* **THE TASK**
Starting at the line that contains "The width and height of the screenshot is (980, 470).", copy every line through the end of the records below exactly as written, leaving out pictures.

* **DATA FOR REVIEW**
══════

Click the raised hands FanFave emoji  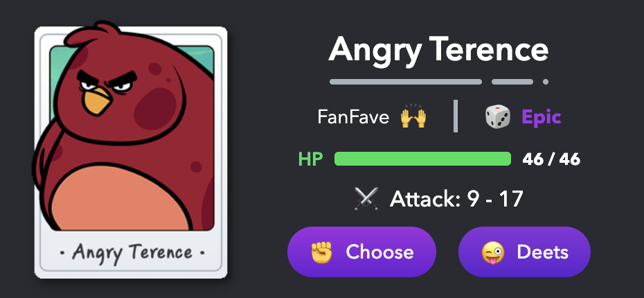tap(413, 116)
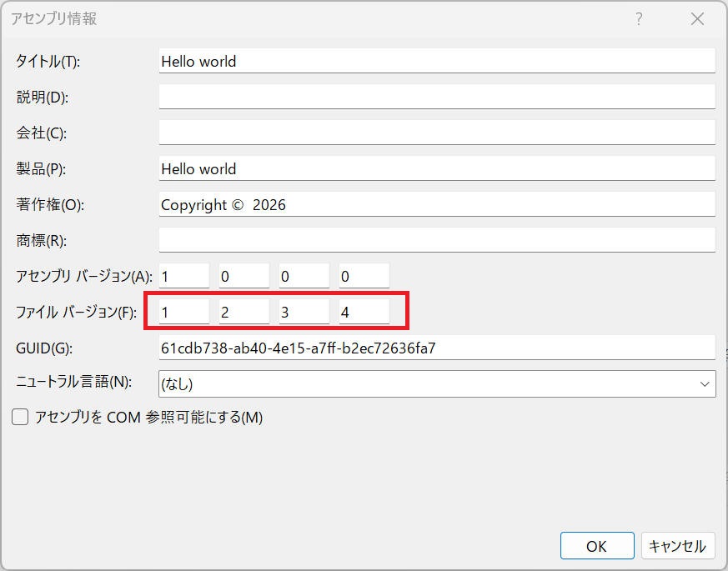Click assembly version third box

[304, 276]
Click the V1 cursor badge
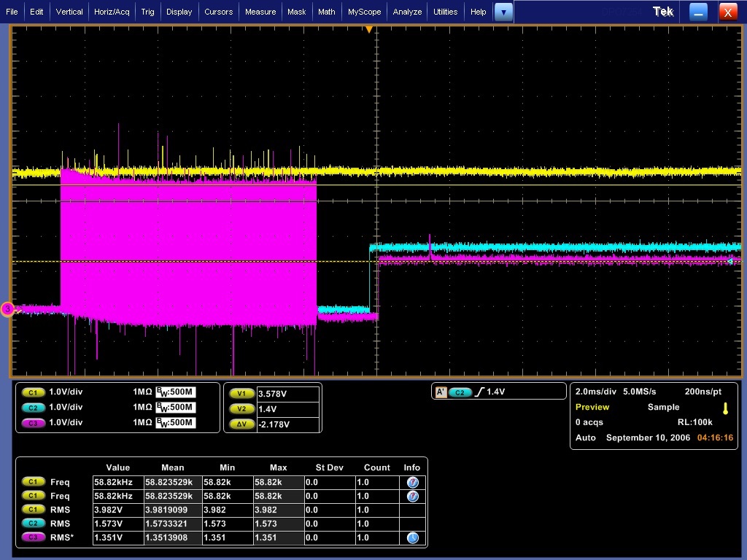The width and height of the screenshot is (747, 560). point(241,394)
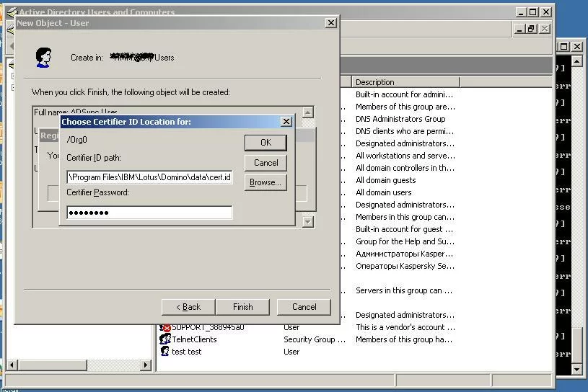
Task: Click the TelnetClients group icon
Action: pyautogui.click(x=164, y=339)
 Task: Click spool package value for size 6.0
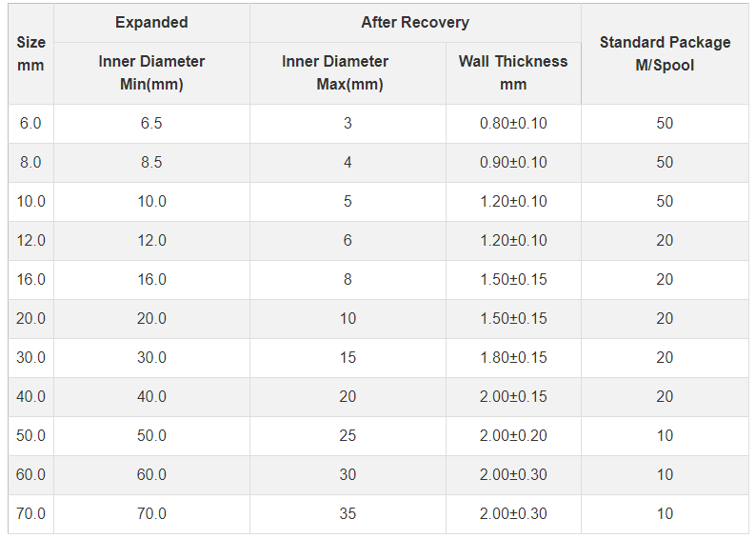(x=665, y=124)
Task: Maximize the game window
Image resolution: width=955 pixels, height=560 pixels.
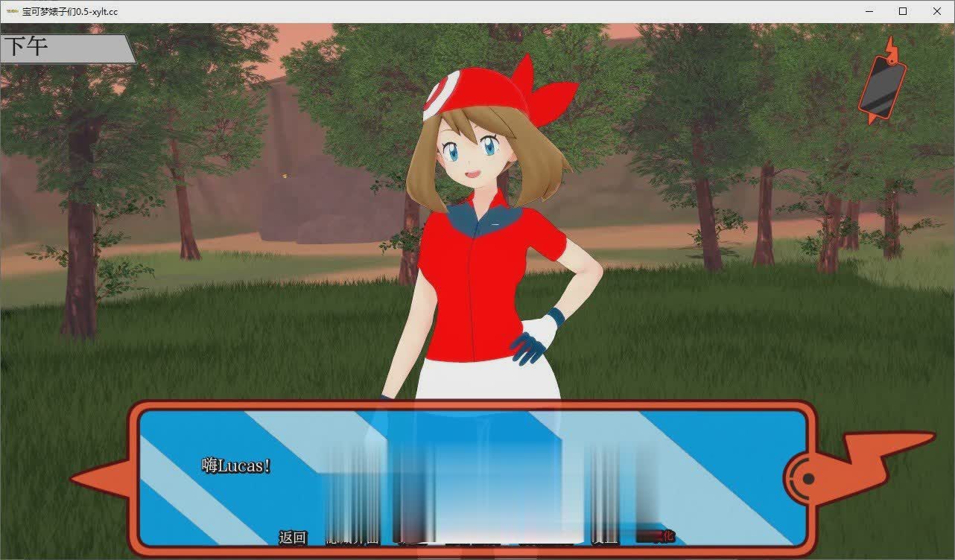Action: (x=902, y=11)
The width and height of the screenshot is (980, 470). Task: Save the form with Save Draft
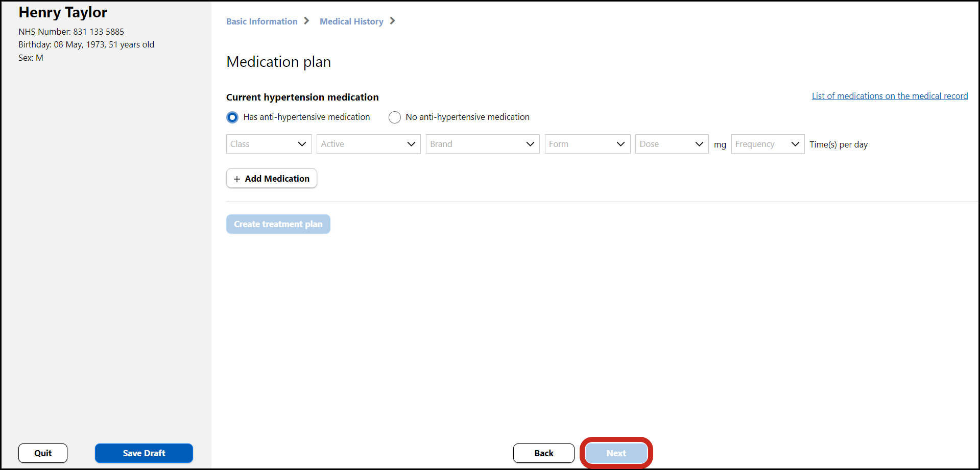click(x=144, y=453)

══════

* **THE COMPLETED TASK**
The width and height of the screenshot is (980, 470). Task: Save the form with Save Draft
click(x=144, y=453)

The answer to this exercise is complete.